I've given up on items when I reached 2 feet down.
 

I thought for sure the cannon ball was a plow piece. It was a chore getting it out of the ground. It took forever, but Cudamark, as a rule I never go for anything that deep anymore. Too much work.
 

When I first got my Equinox 800 last year, one of the first things I dug was a .22 projectile at 8 inches down. I was really impressed by the detectors ability to locate such a small target at such a depth and the signal be very strong. Since then, I have dug coins at 10-12 inches. I dont really attempt to dig any deeper nor do I dig larger targets.

Anthony
 

I thought for sure the cannon ball was a plow piece. It was a chore getting it out of the ground. It took forever, but Cudamark, as a rule I never go for anything that deep anymore. Too much work.

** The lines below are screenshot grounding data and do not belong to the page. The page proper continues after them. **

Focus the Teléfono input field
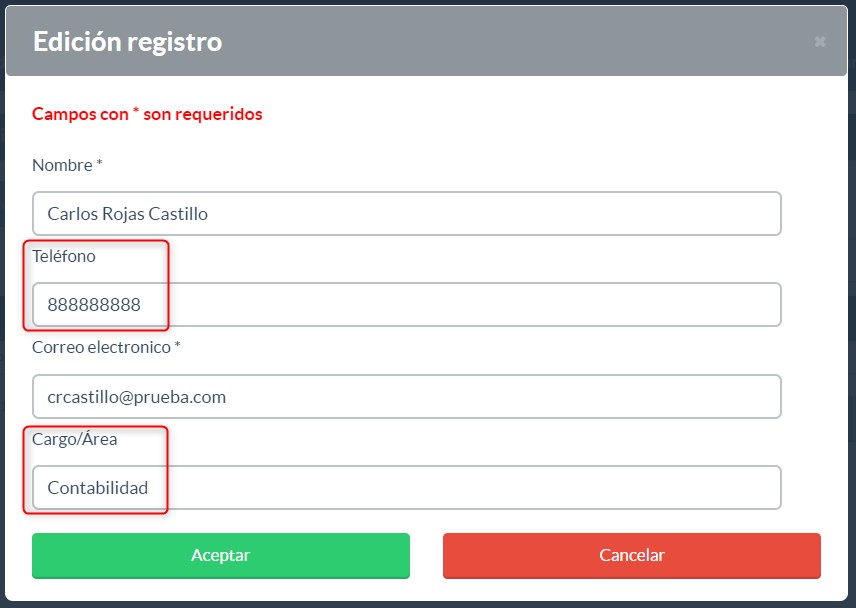 pyautogui.click(x=407, y=305)
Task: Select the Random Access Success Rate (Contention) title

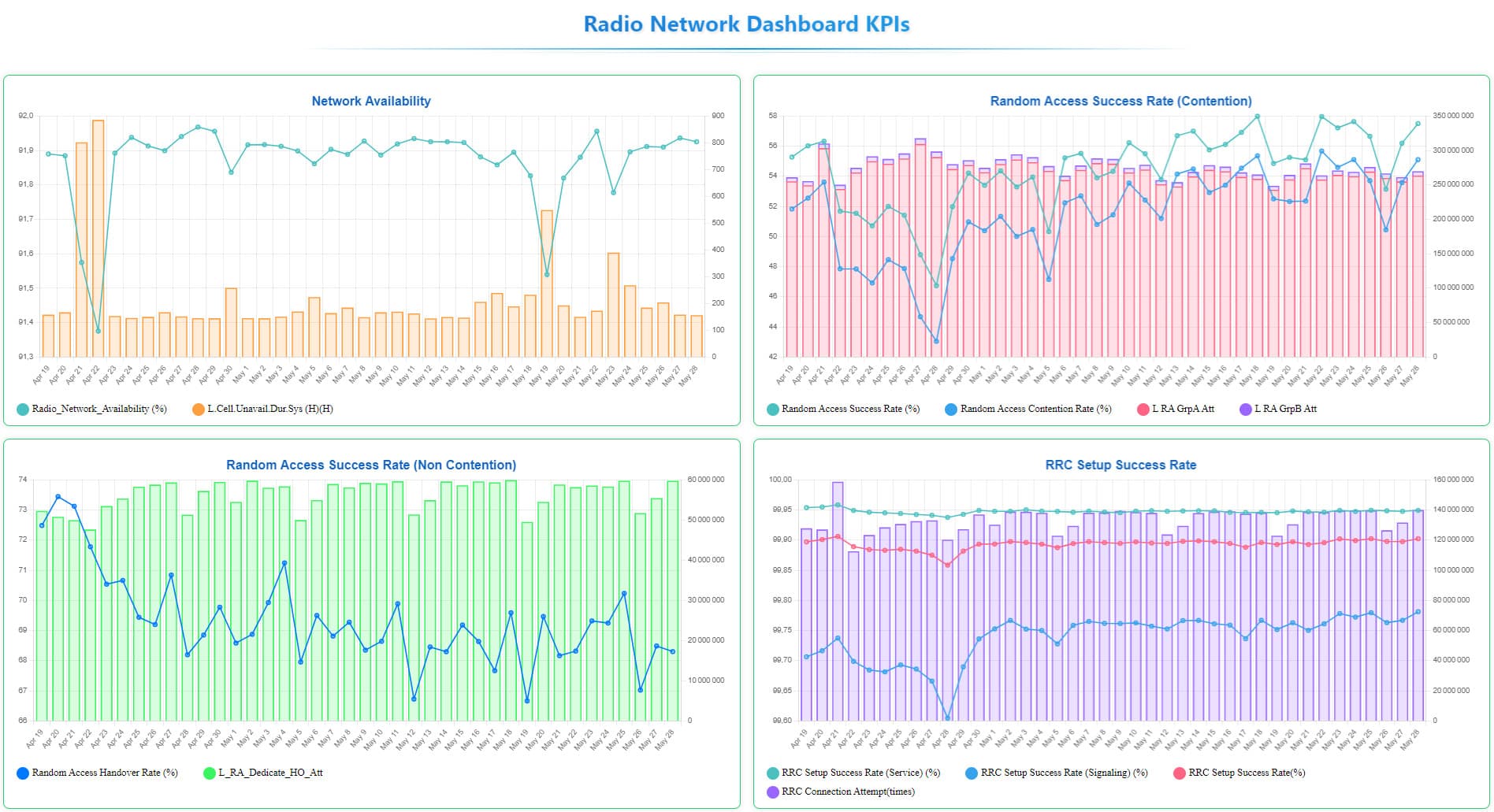Action: [x=1120, y=101]
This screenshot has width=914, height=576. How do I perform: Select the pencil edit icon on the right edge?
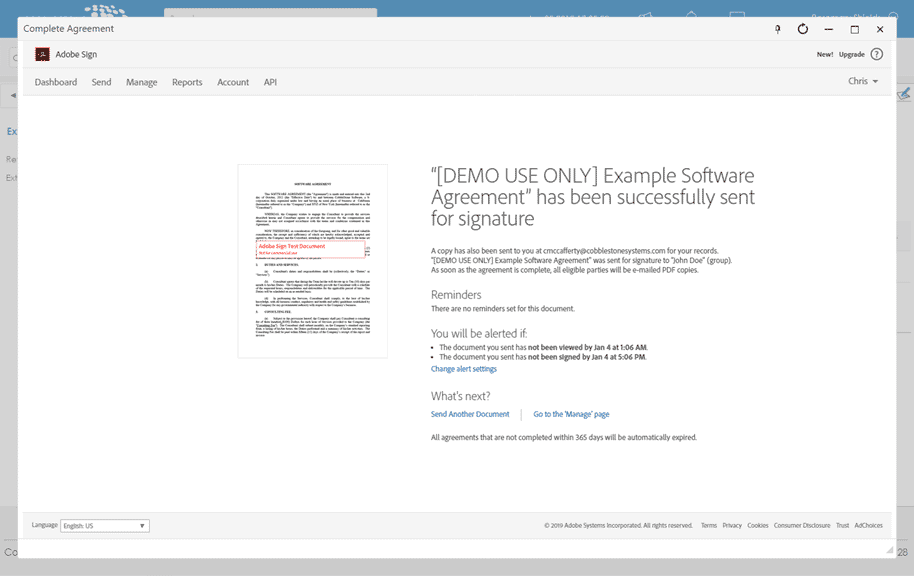tap(903, 95)
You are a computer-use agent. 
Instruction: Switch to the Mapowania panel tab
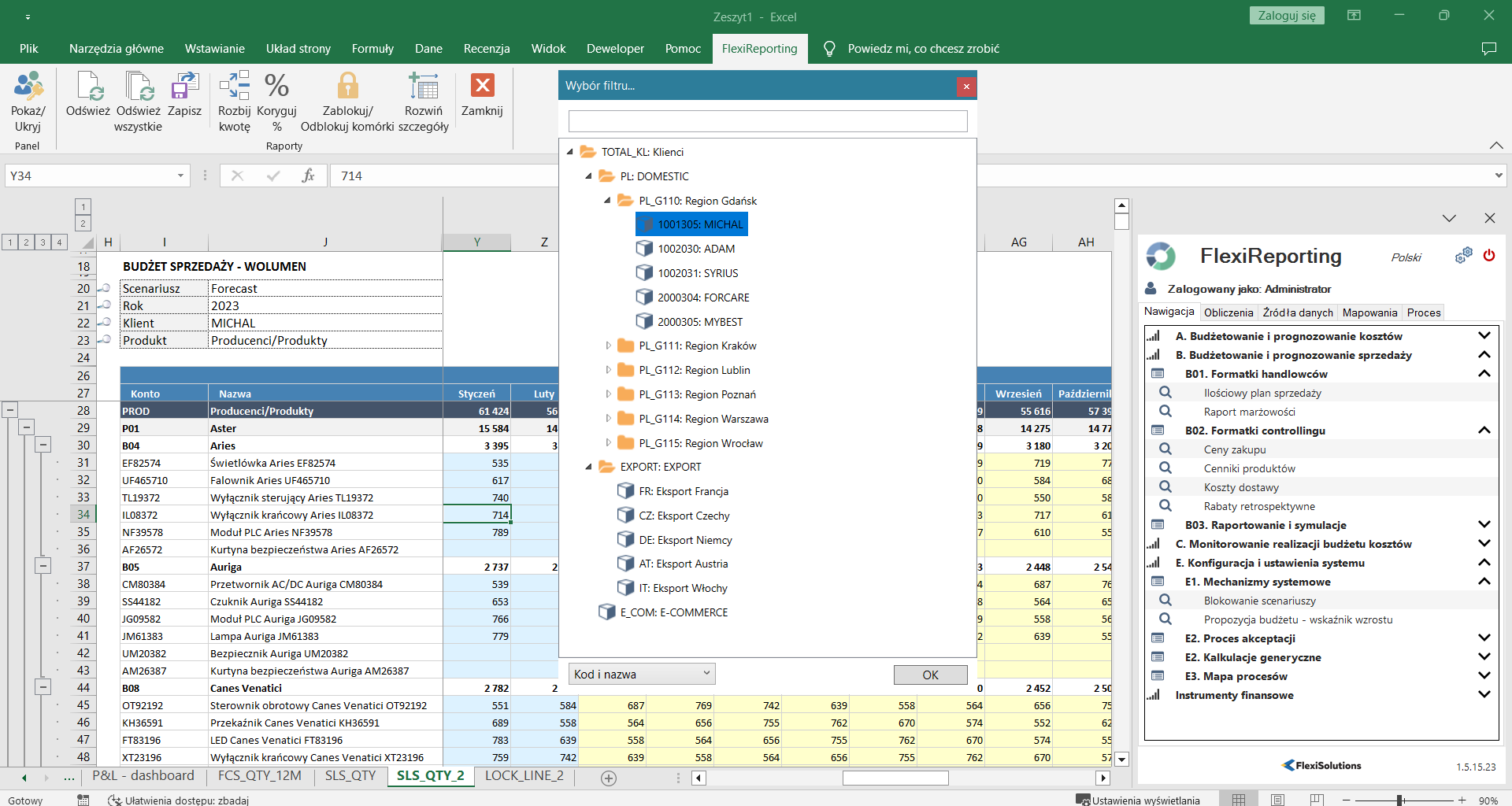[x=1369, y=312]
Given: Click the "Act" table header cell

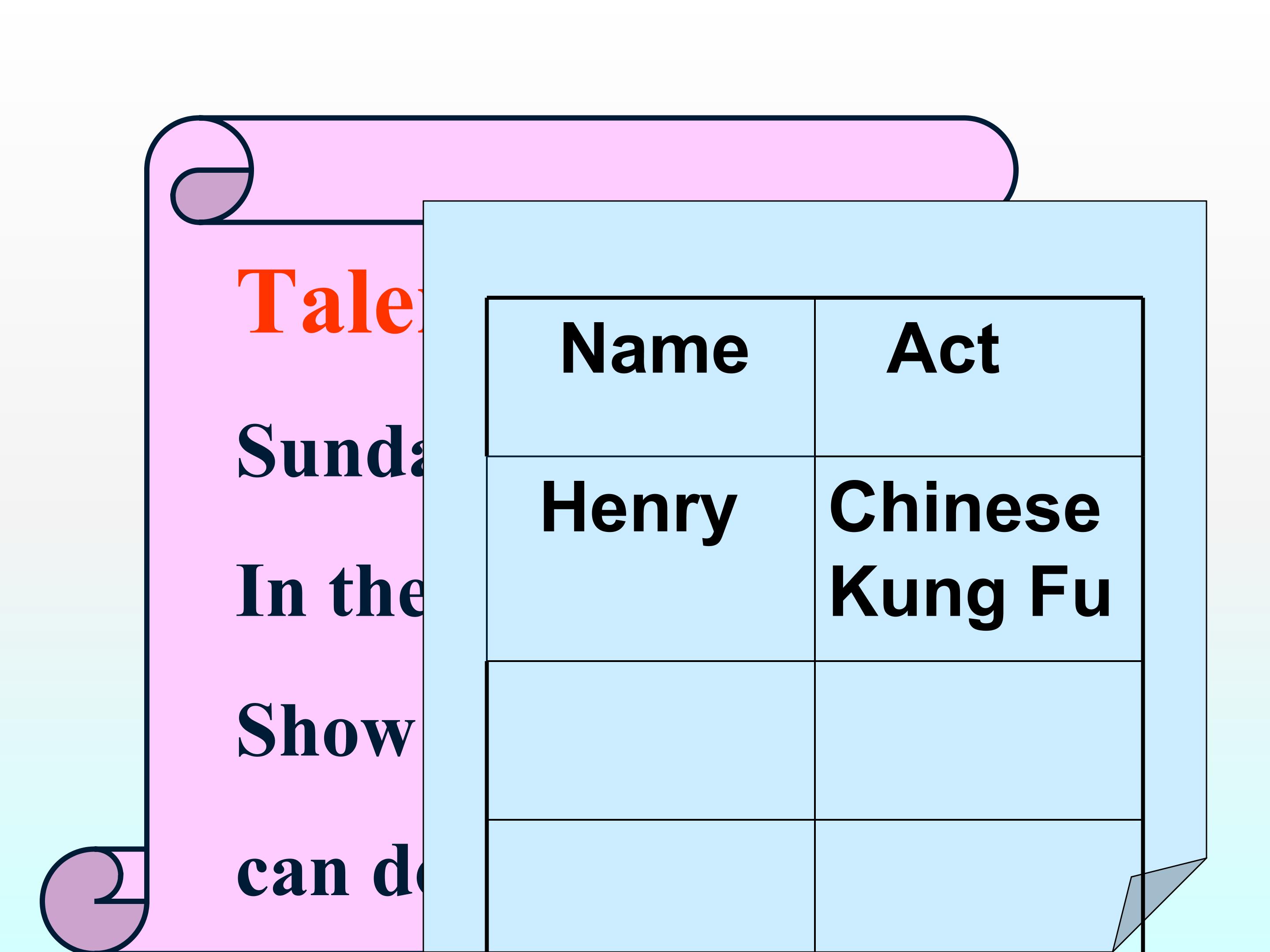Looking at the screenshot, I should 978,377.
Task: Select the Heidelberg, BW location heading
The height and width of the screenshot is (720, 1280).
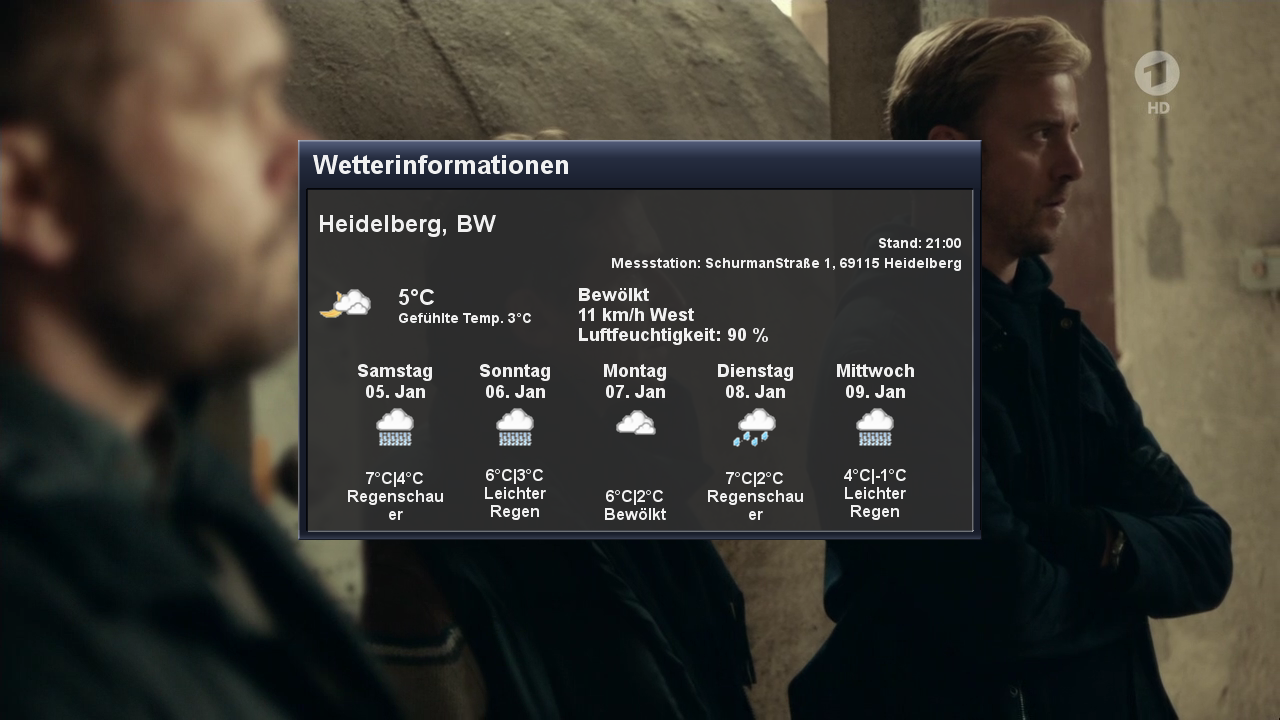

These were at the beach, so, just a matter of scooping sand. It's just that once you're down that deep, you know it's going to be a big piece of junk and not a ring or coin. Out in the water, it's just too hard to go any deeper, as the waves and sand keep refilling the hole. On dry land, it would depend on the site and what reading I was getting when deciding to dig deeper or not.....and what digging tool I have with me! :laughing7:
 

Cudamark I noticed the same thing at a salt water beach. The deeper the target the more likely a buried aluminum can.
 

So much depends on the soil, ground balancing, size of the object, recovery speed, etc. While the EQ can perform pretty well on say, a nickel, per example, there are machines out there that can eat its lunch in terms of depth, the Sov Series being one of those machines. But in these cases you're not really relying on a traditional target return, but rather certain types of disruptions in the threshold. The problem here, of course, is that you could just as easily be chasing a large pull tab at 15-16 inchers, or more....lol

My lakes and typical hunting areas are pretty forgiving soils so I run my EQ 800 mostly in the gold mode with slower recovery speeds so I can also utilize this mode's true threshold which also adds additional inches to my efforts.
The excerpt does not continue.